His face reflected entirely what I’d sensed emanating from him when he had his back turned to me and from the rapid beating of his heart that I’d felt through his chest. What I was doing had him in a panic, too much of a panic for me to get him to surrender himself to me. I had to remind myself that this was Kevin and that he had great difficulty with letting his guard down. I needed to coax him out of his shell, to gently relieve him of his anxieties and uncertainties. Were he and I to become boyfriend and girlfriend it would mean one more thing for him to worry about in addition to all of the life and death concerns that he had to manage every day. I needed him to understand that having me as his girlfriend wouldn’t add to his worries at all, that I could be of help to him by being a partner who shared the burden of working to ensure our survival with him.

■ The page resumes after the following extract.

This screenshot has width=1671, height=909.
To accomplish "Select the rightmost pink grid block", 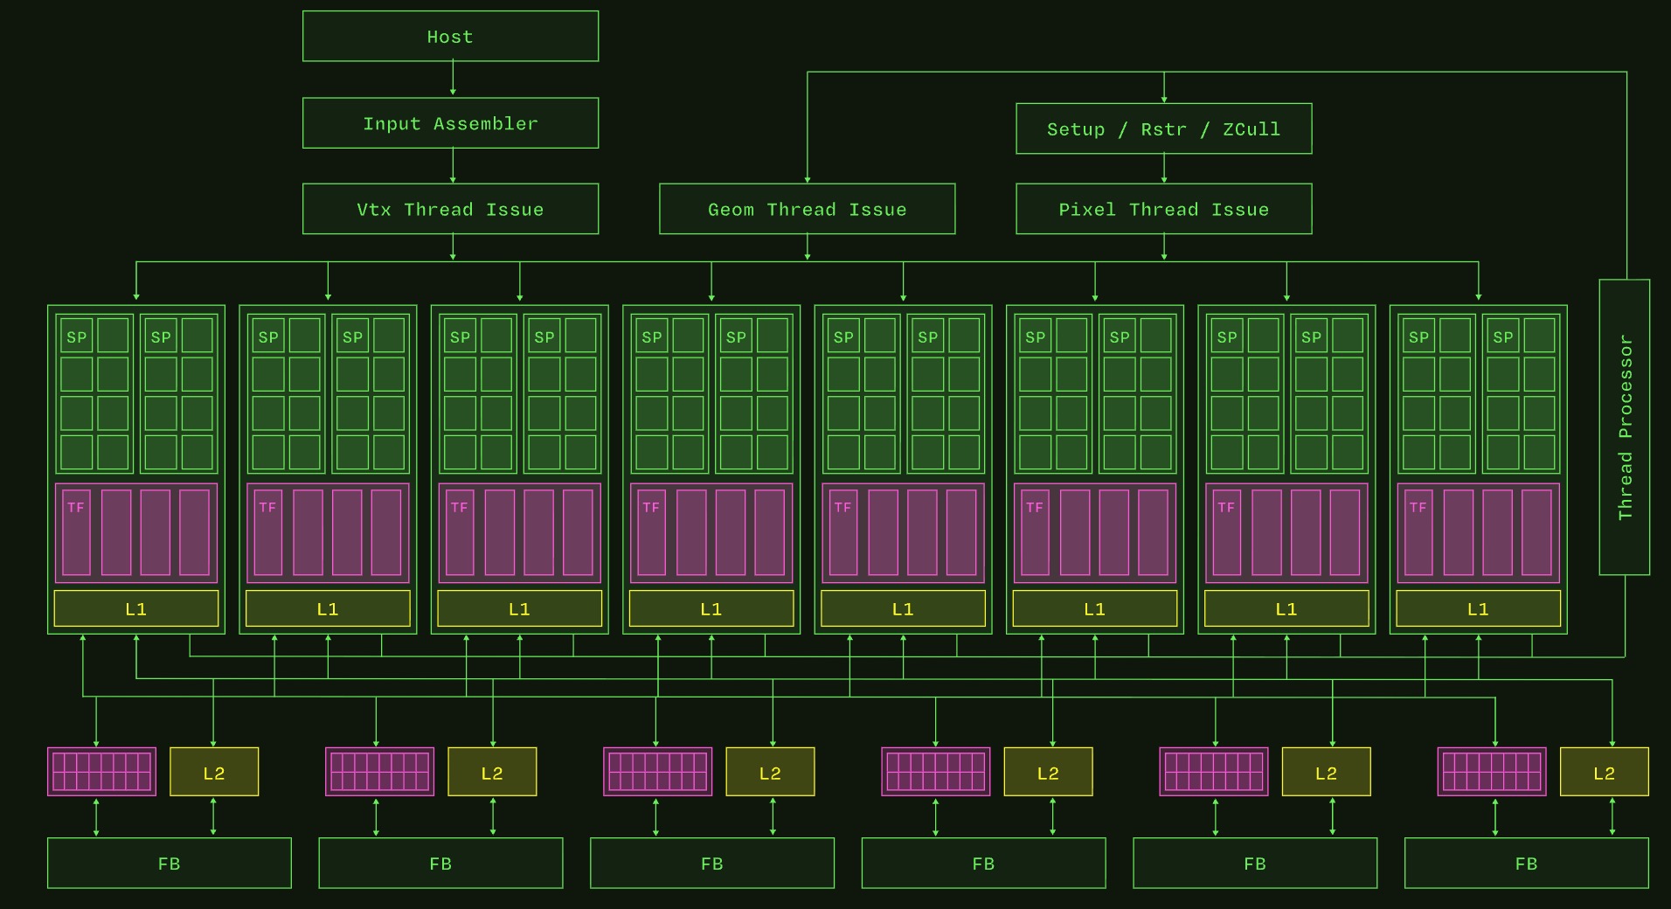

I put my hands on his shoulders and kissed him softly on his mouth, being careful not to push him too far too quickly. It took a while for a response to come from him. Through my hands I felt the tension dissipate from his shoulders, and his lips changed from being static receptors of my kisses to moving and slowly becoming active participants. The moment when his defences finally surrendered and he allowed himself to be carried away by what was happening between us was wonderful. He put his arms around me and released everything that he’d been keeping suppressed our entire lives. On that dark night, in the still pool with the stars above us and the half moon reflecting off the water’s surface, the distance between us was well and truly eliminated as we became one, sharing with each other that most seminal moment of love and trust.
We walked hand in hand back to the campsite where Lisa and Miranda were waiting for us. Upon seeing us, Lisa and Miranda’s faces broke out in broad smiles, a perceptive expression of ‘Finally!’ playing across both of their faces.